Bayesian Allocation for Differential Resampling


In genomic studies, one is often faced with mutiple-hypotheses testing scenarios (~1E+06). When analytical formulas are available the main problem is determining an appropriate threshold for rejecting the null hypotheses and controlling the family-wide error rate (FWER) or false discovery rate (FDR). However, often in the case of some test statistics an analytical formula is unavailable or underlying model assumptions are unrealistic or unmet (e.g. small sample sizes or non-Gaussian data). In these cases, a resampling-based test is desirable. However, this approach can be computationally infeasible: To reject H0 at a significance threshold of 1E-06, which is common in GWAS studies, at 1 million SNPs would require at least 1 trillion resamples.

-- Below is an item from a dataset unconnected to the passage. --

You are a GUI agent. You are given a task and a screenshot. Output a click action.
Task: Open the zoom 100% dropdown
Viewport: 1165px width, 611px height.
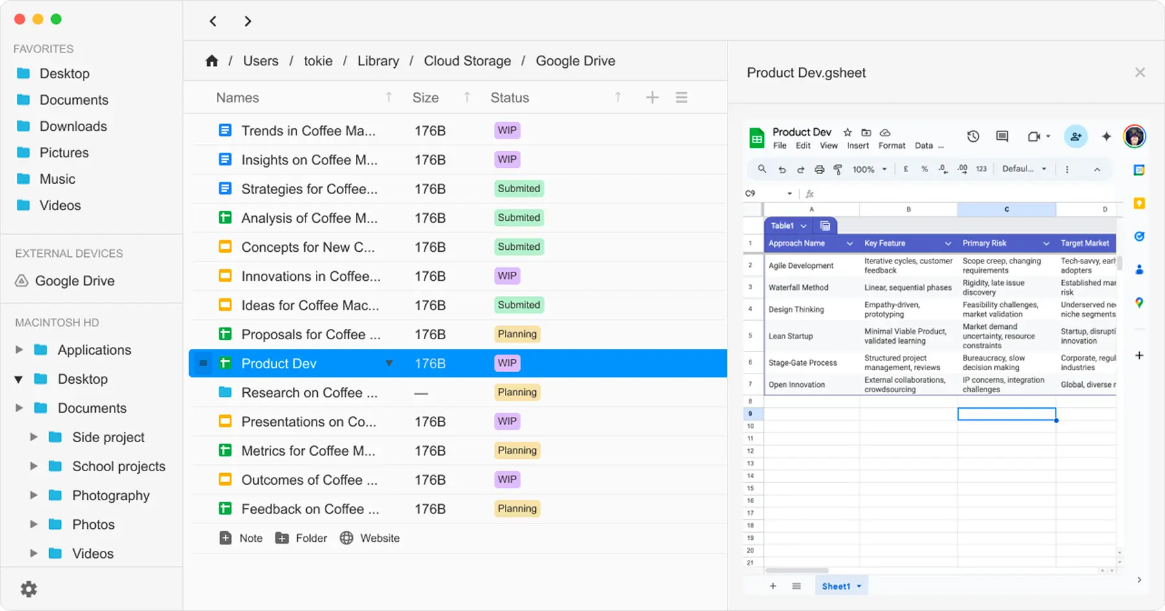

To avoid this pitall, Wang et al. proposed a Bayesian scheme for the differential allocation of resamples. The algorithm is described in detail in the paper but can succinctly described as follows-

"...we use a Bayesian-inspired approach that assigns resamples to each unit based on its individual risk, the chance that the current p-value estimate leads to a misclassification of the unit. The goal is to lower the numbers of classification errors, since we are giving a higher resolution to the null distribution of genes that are more likely to be misclassified in a uniform allocation setting. This higher resolution comes at the sacrifice of resamples to non-borderline genes that should not need a very resolute null distribution for correct inference."

The intuition for the risk of misclassification can be visually summarized:

Here, two different densities are visualized; the red density corresponds to a scenario where the true p-value, p1, is close to p0 and thus there is more area under the curve; the blue density corresponds to a scenario where the true p-value, p2, is farther away from p0 and there there is less area under the curve. The number of resamples allocated to both p1 and p2 are proportional to the shaded areas, which visualize the risk of misclassification, respectively.



The code availble in this repository can be used to apply the BayDAR algorithm to a matrix with each row an observationwith a user-provided function to calculate the test-statistic.